* **WORK TO COMPLETE**: Reproduce each of the following items word for word, preserving every line as it stands.

* Start TASK MATERIAL *

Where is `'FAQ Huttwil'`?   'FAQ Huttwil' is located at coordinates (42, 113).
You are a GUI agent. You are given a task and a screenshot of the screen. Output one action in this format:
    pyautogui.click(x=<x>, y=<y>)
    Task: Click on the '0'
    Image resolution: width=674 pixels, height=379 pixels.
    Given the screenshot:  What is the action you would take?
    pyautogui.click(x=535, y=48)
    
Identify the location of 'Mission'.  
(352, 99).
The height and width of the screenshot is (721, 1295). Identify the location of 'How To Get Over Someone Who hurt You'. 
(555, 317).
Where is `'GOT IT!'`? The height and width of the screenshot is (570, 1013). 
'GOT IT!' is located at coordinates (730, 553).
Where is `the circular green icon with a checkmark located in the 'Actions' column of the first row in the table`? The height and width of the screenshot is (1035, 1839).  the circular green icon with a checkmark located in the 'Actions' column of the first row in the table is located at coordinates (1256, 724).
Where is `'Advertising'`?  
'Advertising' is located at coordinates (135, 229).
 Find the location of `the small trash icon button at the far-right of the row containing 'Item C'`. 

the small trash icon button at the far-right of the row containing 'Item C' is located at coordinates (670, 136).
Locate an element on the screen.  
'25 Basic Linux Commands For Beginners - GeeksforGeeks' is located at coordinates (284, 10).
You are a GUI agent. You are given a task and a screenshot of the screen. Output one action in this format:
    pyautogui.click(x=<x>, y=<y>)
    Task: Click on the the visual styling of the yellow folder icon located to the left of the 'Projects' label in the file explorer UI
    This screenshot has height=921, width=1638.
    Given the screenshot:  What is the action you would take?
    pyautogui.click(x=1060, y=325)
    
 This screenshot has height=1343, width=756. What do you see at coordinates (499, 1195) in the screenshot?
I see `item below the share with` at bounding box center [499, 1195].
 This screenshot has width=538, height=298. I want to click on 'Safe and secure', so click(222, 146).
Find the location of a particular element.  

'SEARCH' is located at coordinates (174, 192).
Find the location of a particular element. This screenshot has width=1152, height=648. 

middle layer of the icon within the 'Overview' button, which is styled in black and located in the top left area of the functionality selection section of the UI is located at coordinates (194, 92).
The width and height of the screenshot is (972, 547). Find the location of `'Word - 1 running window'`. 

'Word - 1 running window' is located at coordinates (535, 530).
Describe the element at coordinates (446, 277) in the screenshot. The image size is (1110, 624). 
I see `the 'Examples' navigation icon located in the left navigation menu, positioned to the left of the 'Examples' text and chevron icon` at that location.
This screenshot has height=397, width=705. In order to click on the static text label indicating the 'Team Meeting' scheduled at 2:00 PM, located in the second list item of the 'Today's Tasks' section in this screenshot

* End TASK MATERIAL *

* **WRITTEN REPLY**:
Where is `'FAQ Huttwil'`?   'FAQ Huttwil' is located at coordinates (42, 113).
You are a GUI agent. You are given a task and a screenshot of the screen. Output one action in this format:
    pyautogui.click(x=<x>, y=<y>)
    Task: Click on the '0'
    Image resolution: width=674 pixels, height=379 pixels.
    Given the screenshot:  What is the action you would take?
    pyautogui.click(x=535, y=48)
    
Identify the location of 'Mission'.  
(352, 99).
The height and width of the screenshot is (721, 1295). Identify the location of 'How To Get Over Someone Who hurt You'. 
(555, 317).
Where is `'GOT IT!'`? The height and width of the screenshot is (570, 1013). 
'GOT IT!' is located at coordinates (730, 553).
Where is `the circular green icon with a checkmark located in the 'Actions' column of the first row in the table`? The height and width of the screenshot is (1035, 1839).  the circular green icon with a checkmark located in the 'Actions' column of the first row in the table is located at coordinates (1256, 724).
Where is `'Advertising'`?  
'Advertising' is located at coordinates (135, 229).
 Find the location of `the small trash icon button at the far-right of the row containing 'Item C'`. 

the small trash icon button at the far-right of the row containing 'Item C' is located at coordinates (670, 136).
Locate an element on the screen.  
'25 Basic Linux Commands For Beginners - GeeksforGeeks' is located at coordinates (284, 10).
You are a GUI agent. You are given a task and a screenshot of the screen. Output one action in this format:
    pyautogui.click(x=<x>, y=<y>)
    Task: Click on the the visual styling of the yellow folder icon located to the left of the 'Projects' label in the file explorer UI
    This screenshot has height=921, width=1638.
    Given the screenshot:  What is the action you would take?
    pyautogui.click(x=1060, y=325)
    
 This screenshot has height=1343, width=756. What do you see at coordinates (499, 1195) in the screenshot?
I see `item below the share with` at bounding box center [499, 1195].
 This screenshot has width=538, height=298. I want to click on 'Safe and secure', so click(222, 146).
Find the location of a particular element.  

'SEARCH' is located at coordinates (174, 192).
Find the location of a particular element. This screenshot has width=1152, height=648. 

middle layer of the icon within the 'Overview' button, which is styled in black and located in the top left area of the functionality selection section of the UI is located at coordinates (194, 92).
The width and height of the screenshot is (972, 547). Find the location of `'Word - 1 running window'`. 

'Word - 1 running window' is located at coordinates (535, 530).
Describe the element at coordinates (446, 277) in the screenshot. The image size is (1110, 624). 
I see `the 'Examples' navigation icon located in the left navigation menu, positioned to the left of the 'Examples' text and chevron icon` at that location.
This screenshot has height=397, width=705. In order to click on the static text label indicating the 'Team Meeting' scheduled at 2:00 PM, located in the second list item of the 'Today's Tasks' section in this screenshot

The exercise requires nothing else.